After editing the plist (e.g., rotating the token) you must unload then load again — launchctl does not auto-reload on plist changes the way systemd daemon-reload does. Note: each load truncates the log files, so save them off if you're investigating an incident before rotating.

tmux session (interactive supervision)

Assumes QWEN_SERVER_TOKEN is already exported in your shell (see the setup section above):

bash
tmux new -d -s qwen-serve "cd ~/your-project && qwen serve --hostname 127.0.0.1"
tmux attach -t qwen-serve   # see live logs; Ctrl-b d to detach
tmux kill-session -t qwen-serve

tmux new -d inherits the parent shell's environment, so QWEN_SERVER_TOKEN flows through automatically. Best when you want to occasionally watch the daemon's stdout (auth warnings, MCP discovery progress, slow-client warnings) without committing to a service unit. Survives terminal close but not host reboot.
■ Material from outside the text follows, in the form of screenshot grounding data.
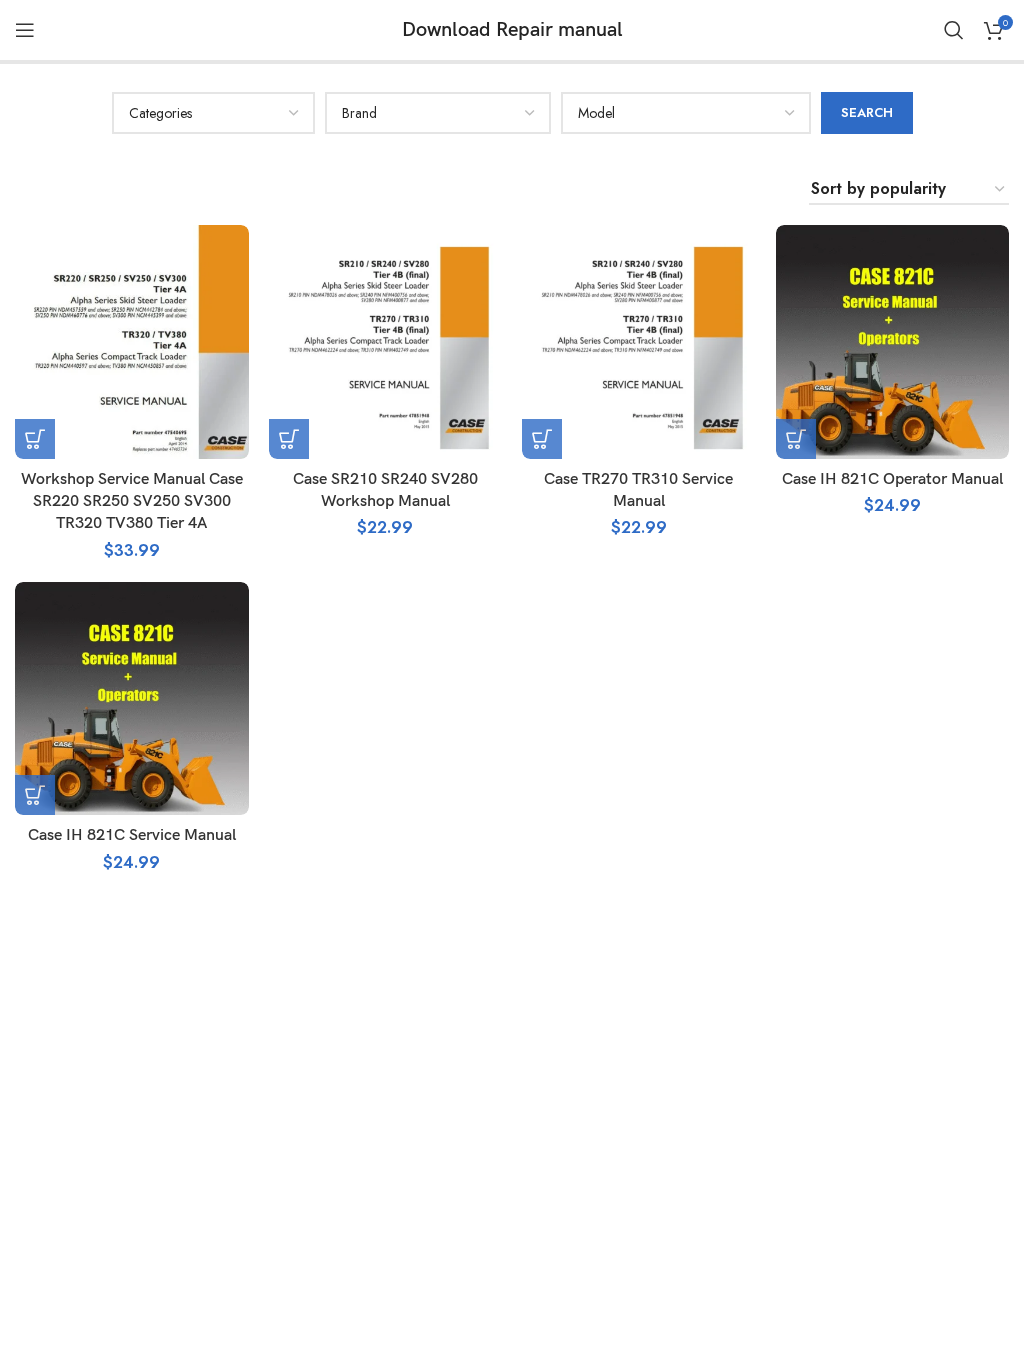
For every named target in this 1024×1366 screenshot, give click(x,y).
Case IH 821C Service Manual (132, 835)
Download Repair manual (512, 30)
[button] (35, 439)
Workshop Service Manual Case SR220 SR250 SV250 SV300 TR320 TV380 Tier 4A (132, 502)
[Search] (954, 30)
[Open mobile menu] (25, 30)
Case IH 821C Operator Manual (892, 479)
nohup one-liner (quick + dirty)

Assumes QWEN_SERVER_TOKEN is already exported in your shell:

bash
nohup bash -c 'cd ~/your-project && qwen serve --hostname 127.0.0.1' > qwen-serve.log 2>&1 &
echo $!  # daemon PID; capture if you want to `kill` cleanly later

The wrapping bash -c '...' ensures the daemon binds to ~/your-project rather than wherever you happened to run the command. Without that cd, qwen serve defaults to process.cwd() and a POST /session from a client expecting your project workspace returns 400 workspace_mismatch — silent foot-gun.

OK for one-off "let me run this in the background while I poke at the API" workflows. Not recommended for anything beyond a single session — no restart-on-crash, log file grows unbounded, no clean way to find the daemon if you forget the PID. Prefer tmux for interactive supervision or systemd / launchd for anything you want to outlast a reboot.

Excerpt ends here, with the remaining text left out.